Collected data entries

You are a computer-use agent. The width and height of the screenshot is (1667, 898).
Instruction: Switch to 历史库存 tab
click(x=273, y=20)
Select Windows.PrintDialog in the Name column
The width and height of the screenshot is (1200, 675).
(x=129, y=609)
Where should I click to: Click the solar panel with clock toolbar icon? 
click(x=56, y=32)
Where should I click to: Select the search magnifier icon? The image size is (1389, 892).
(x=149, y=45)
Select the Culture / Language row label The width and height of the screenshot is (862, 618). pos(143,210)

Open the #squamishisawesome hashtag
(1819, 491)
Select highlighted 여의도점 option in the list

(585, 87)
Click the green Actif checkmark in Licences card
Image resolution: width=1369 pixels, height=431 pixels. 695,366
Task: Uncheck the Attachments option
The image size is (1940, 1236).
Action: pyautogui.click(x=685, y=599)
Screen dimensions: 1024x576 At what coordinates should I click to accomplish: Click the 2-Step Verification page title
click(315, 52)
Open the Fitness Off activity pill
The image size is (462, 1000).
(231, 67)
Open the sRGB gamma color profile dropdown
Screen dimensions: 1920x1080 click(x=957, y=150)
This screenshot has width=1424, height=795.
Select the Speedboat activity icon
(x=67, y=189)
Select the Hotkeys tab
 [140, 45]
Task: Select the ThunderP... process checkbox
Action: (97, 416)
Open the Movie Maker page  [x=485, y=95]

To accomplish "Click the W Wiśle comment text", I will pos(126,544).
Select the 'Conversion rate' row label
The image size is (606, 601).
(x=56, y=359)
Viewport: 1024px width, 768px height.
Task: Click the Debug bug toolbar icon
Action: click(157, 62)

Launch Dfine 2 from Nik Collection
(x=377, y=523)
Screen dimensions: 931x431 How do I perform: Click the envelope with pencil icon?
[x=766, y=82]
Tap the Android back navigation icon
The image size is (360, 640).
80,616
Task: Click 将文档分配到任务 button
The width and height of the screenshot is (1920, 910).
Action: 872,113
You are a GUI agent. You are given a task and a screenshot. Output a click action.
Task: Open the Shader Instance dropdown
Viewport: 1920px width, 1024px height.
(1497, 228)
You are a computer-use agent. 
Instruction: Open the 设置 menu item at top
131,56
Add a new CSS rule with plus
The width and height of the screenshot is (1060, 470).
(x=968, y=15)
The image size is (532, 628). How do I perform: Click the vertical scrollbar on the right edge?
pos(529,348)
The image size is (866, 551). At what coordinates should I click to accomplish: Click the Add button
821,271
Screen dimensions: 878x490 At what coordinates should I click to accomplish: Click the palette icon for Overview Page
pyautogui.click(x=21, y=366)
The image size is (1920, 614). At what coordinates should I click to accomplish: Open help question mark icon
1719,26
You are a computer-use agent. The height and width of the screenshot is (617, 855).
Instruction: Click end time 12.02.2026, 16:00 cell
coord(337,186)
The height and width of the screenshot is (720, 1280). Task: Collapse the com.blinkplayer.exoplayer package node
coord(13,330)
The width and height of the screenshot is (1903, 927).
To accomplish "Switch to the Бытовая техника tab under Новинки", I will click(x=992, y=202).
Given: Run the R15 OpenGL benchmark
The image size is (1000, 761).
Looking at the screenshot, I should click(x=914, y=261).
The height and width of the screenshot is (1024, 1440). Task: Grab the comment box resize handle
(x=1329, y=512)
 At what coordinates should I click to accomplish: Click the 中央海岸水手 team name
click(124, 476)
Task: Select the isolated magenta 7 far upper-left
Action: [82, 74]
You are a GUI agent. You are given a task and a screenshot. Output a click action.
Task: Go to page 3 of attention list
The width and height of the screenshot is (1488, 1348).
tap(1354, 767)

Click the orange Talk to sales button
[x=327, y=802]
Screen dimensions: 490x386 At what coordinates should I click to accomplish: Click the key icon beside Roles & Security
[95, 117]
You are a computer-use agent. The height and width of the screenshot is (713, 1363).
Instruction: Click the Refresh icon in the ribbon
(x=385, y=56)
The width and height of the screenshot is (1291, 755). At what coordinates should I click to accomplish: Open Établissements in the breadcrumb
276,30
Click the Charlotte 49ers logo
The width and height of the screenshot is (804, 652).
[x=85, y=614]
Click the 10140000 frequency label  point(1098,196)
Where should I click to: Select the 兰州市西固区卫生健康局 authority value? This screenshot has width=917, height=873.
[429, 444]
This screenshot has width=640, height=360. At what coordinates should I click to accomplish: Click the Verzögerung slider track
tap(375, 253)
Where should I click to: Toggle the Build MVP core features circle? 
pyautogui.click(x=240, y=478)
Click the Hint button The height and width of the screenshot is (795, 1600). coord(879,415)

__Try it__:
Every line above with the string "computer" in it needs to be copied.

__Expected output__:
You are a computer-use agent. The width and height of the screenshot is (1667, 898).
You are a computer-use agent. 
You are a computer-use agent. The height and width of the screenshot is (617, 855).
You are a computer-use agent. The height and width of the screenshot is (713, 1363).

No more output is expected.